▶ EXERCISE DIRECTIONS: When you find the line that contains "Image resolution: width=443", restate it and all lines after it exactly, stopping at the end of the material.

▶ MATERIAL TO PROCESS:

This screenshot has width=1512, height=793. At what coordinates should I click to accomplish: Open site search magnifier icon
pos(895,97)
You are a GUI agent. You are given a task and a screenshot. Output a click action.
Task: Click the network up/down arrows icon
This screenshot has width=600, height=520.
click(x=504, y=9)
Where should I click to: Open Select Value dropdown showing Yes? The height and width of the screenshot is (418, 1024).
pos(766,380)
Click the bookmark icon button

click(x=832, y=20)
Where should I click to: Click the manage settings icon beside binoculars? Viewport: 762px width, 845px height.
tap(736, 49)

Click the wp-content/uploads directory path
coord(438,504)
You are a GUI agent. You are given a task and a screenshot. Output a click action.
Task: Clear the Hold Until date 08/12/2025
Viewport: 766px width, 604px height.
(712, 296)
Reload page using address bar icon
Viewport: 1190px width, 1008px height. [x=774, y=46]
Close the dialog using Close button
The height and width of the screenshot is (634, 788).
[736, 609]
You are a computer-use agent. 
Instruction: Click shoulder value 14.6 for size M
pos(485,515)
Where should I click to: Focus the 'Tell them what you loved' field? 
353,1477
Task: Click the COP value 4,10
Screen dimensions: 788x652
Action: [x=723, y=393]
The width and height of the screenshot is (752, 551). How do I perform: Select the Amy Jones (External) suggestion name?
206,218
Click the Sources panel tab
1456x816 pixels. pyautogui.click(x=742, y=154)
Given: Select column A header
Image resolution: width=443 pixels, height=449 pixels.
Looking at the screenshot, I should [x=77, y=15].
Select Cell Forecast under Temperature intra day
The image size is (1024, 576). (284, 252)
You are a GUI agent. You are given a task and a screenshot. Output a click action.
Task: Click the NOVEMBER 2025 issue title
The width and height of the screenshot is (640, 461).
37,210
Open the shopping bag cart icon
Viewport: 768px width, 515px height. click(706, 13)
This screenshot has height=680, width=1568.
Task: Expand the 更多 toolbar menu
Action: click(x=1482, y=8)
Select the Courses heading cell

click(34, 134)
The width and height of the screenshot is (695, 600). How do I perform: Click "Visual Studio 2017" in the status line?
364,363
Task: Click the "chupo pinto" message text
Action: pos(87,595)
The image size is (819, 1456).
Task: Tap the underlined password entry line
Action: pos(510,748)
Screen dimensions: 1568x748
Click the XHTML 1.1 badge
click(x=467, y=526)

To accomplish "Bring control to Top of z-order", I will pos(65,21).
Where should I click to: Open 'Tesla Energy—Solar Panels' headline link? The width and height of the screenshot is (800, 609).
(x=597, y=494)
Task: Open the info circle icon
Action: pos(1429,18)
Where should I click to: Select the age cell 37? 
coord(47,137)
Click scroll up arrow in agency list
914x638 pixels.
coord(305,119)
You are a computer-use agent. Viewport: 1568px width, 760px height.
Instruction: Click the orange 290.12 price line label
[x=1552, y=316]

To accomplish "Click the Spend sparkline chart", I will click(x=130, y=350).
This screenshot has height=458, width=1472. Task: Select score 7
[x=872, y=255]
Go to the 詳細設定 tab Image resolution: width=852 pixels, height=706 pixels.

▶ WRITTEN SOLUTION:
Image resolution: width=443 pixels, height=449 pixels.
Looking at the screenshot, I should [x=77, y=15].
Select Cell Forecast under Temperature intra day
The image size is (1024, 576). (284, 252)
You are a GUI agent. You are given a task and a screenshot. Output a click action.
Task: Click the NOVEMBER 2025 issue title
The width and height of the screenshot is (640, 461).
37,210
Open the shopping bag cart icon
Viewport: 768px width, 515px height. click(706, 13)
This screenshot has height=680, width=1568.
Task: Expand the 更多 toolbar menu
Action: click(x=1482, y=8)
Select the Courses heading cell

click(34, 134)
The width and height of the screenshot is (695, 600). How do I perform: Click "Visual Studio 2017" in the status line?
364,363
Task: Click the "chupo pinto" message text
Action: pos(87,595)
The image size is (819, 1456).
Task: Tap the underlined password entry line
Action: pos(510,748)
Screen dimensions: 1568x748
Click the XHTML 1.1 badge
click(x=467, y=526)

To accomplish "Bring control to Top of z-order", I will pos(65,21).
Where should I click to: Open 'Tesla Energy—Solar Panels' headline link? The width and height of the screenshot is (800, 609).
(x=597, y=494)
Task: Open the info circle icon
Action: pos(1429,18)
Where should I click to: Select the age cell 37? 
coord(47,137)
Click scroll up arrow in agency list
914x638 pixels.
coord(305,119)
You are a computer-use agent. Viewport: 1568px width, 760px height.
Instruction: Click the orange 290.12 price line label
[x=1552, y=316]

To accomplish "Click the Spend sparkline chart", I will click(x=130, y=350).
This screenshot has height=458, width=1472. Task: Select score 7
[x=872, y=255]
Go to the 詳細設定 tab Image resolution: width=852 pixels, height=706 pixels.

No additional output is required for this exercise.